Also, you paraphrase Dumbledore as follows: "This is already too fixed for Dumbledore, who says that even the first genuine prophecy didn't have to be fulfilled and wouldn't have if Voldemort hadn't decided to go after Harry." Couldn't lots of icompatibilists agree that the following could be the case of some event E, that's brought about by V doing A:

(i) it was causally determined that E would occur;
(ii) it wasn't necessary that E occur (it "could have been otherwise");
(iii) if V hadn't decided to do A, E wouldn't have occured.

Aaargh-- 'icompatibilist' above is supposed to be 'compatibilist.' (Preview is my neglected friend--I mistakenly typed 'incompatibilist,' noticed it, and then deleted just the 'n' when I thought I had deleted both.)

Anyway, the point is pretty simple, and maybe even pedantic.

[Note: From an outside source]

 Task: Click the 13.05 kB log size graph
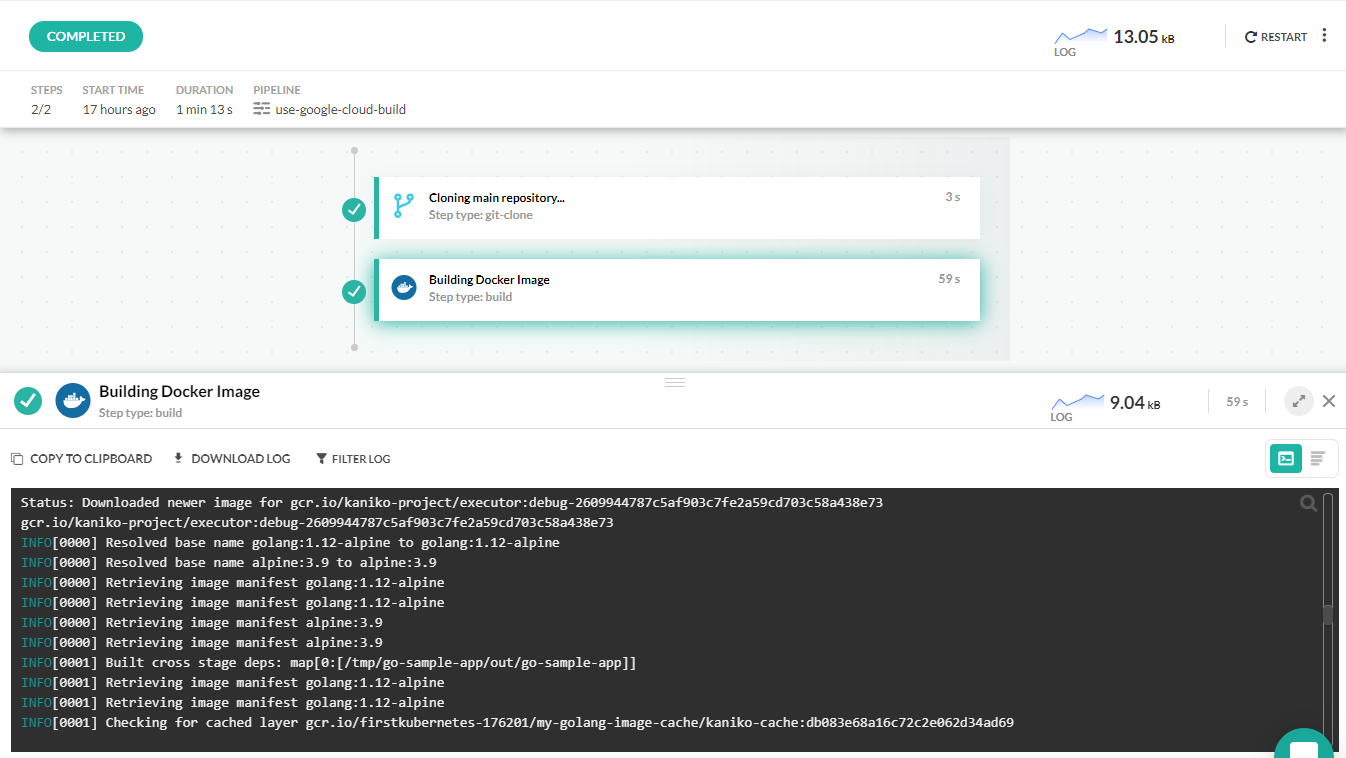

Yeah, I meant causally determined all along. I was just pointing out that (from your paraphrase) what Dumbledore was saying seemed to me neutral between libertarian and compatibilist views of freedom: lots of compatibilists would be happy to say (of causally determined acts and events) that E wasn't necessary, that it wasn't inevitable, that the person who did A had the ability to do otherwise, and that what will occur depends on our free choices.

Of course, for a pop culture and phil book, you need to be careful not to get too far into the weeds, and there might be pretty clear evidence elsewhere in the HP books that Dumbledore has a libertarian understanding of freedom. But accepting PAP need not commit one to a libertarian view of freedom, and accepting (i) above need not commit one to thinking that an agent didn't act freely.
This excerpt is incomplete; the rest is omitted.